Qu’un Lesseps propose quelque jour de creuser un canal à grande section à travers l’Europe et l’Asie, depuis les rives de l’Atlantique jusqu’aux mers de la Chine, qu’un puisatier de génie offre de forer la terre pour atteindre les couches de silicates qui s’y trouvent à l’état fluide, au-dessus de la fonte en fusion, afin de puiser au foyer même du feu central, qu’un entreprenant électricien veuille réunir les courants disséminés à la surface du globe, pour en former une inépuisable source de chaleur et de lumière, qu’un hardi ingénieur ait l’idée d’emmagasiner dans de vastes récepteurs l’excès des températures estivales pour le restituer pendant l’hiver aux zones éprouvées par le froid, qu’un hydraulicien hors ligne essaie d’utiliser la force vive des marées pour produire à volonté de la chaleur ou du travail que des sociétés anonymes ou en commandite se fondent pour mener à bonne fin cent projets de cette sorte! ce sont les Américains que l’on trouvera en tête des souscripteurs, et des rivières de dollars se précipiteront dans les caisses sociales, comme les grands fleuves du Nord-Amérique vont s’absorber au sein des océans.

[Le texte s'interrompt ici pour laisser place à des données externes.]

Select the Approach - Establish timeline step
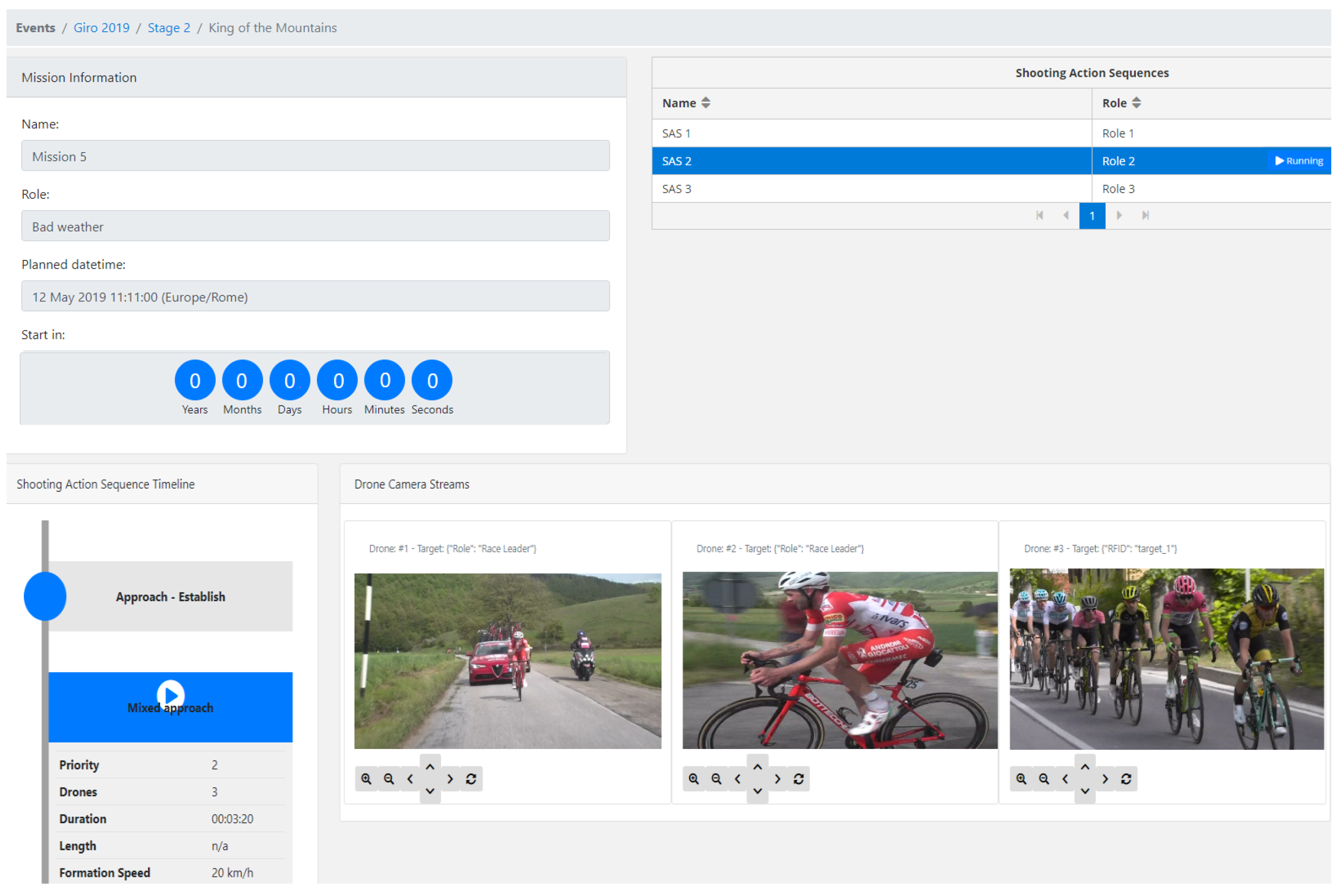The height and width of the screenshot is (896, 1342). point(170,596)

Il est donc naturel d’admettre que l’opinion fût singulièrement surexcitée, lorsque se répandit cette nouvelle au moins étrange que les contrées arctiques allaient être mises en adjudication au profit du dernier et plus fort enchérisseur. D’ailleurs, aucune souscription publique n’était ouverte en vue de cette acquisition, dont les capitaux étaient faits d’avance. On verrait plus tard, lorsqu’il s’agirait d’utiliser le domaine, devenu la propriété des nouveaux acquéreurs.

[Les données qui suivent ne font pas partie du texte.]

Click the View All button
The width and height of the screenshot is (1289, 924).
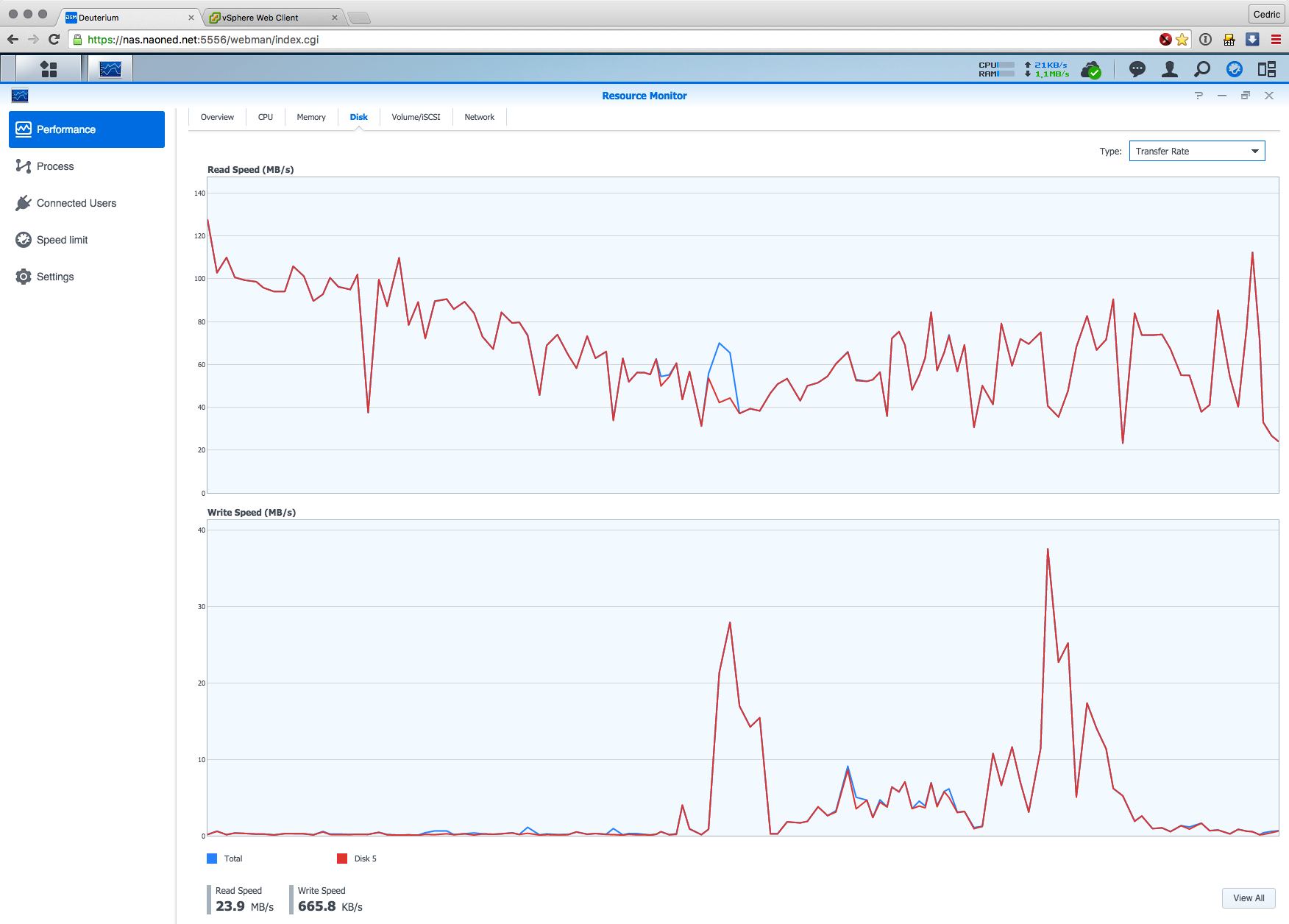1248,898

Utiliser le territoire arctique!… En vérité cela n’avait pu germer que dans des cervelles de fous!
Rien de plus sérieux que ce projet, cependant.
En effet, un document fut adressé aux journaux des deux continents, aux feuilles européennes, africaines, océaniennes, asiatiques, en même temps qu’aux feuilles américaines. Il concluait à une demande d’enquête de commodo et incommodo de la part des intéressés. Le New-York Herald avait eu la primeur de ce document. Aussi, les innombrables abonnés de Gordon Bennett purent-ils lire dans le numéro du 7 novembre la communication suivante communication qui courut rapidement à travers le monde savant et industriel, où elle fut appréciée de façons bien diverses.

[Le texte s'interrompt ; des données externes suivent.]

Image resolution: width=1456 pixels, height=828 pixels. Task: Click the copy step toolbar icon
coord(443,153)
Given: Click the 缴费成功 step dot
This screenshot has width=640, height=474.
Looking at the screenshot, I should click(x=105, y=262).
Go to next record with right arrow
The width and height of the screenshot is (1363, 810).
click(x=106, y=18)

« Avis aux habitants du globe terrestre,
« Les régions du Pôle nord, situées à l’intérieur du quatre-vingt-quatrième degré de latitude septentrionale, n’ont pas encore pu être mises en exploitation par l’excellente raison qu’elles n’ont pas été découvertes.
« En effet, les points extrêmes, relevés par les navigateurs, de nationalités différentes, sont les suivants en latitude :
« 82°45’, atteint par l’Anglais Parry, en juillet 1847 sur le vingt-huitième méridien ouest, dans le nord du Spitzberg;
« 83°20’28”, atteint par Markham, de l’expédition anglaise de sir John Georges Nares, en mai 1876, sur le cinquantième méridien ouest dans le nord de la terre de Grinnel;
« 83°35’, atteint par Lockwood et Brainard, de l’expédition américaine du lieutenant Greely, en mai 1882, sur le quarante-deuxième méridien ouest, dans le nord de la terre de Nares.
« On peut donc considérer la région qui s’étend depuis le quatre-vingt-quatrième parallèle jusqu’au Pôle, sur un espace de six degrés, comme un domaine indivis entre les divers États du globe, et essentiellement susceptible de se transformer en propriété privée, après adjudication publique.
« Or, d’après les principes du droit, nul n’est tenu de demeurer dans l’indivision. Aussi les États-Unis d’Amérique, s’appuyant sur ces principes, ont-ils résolu de provoquer l’aliénation de ce domaine.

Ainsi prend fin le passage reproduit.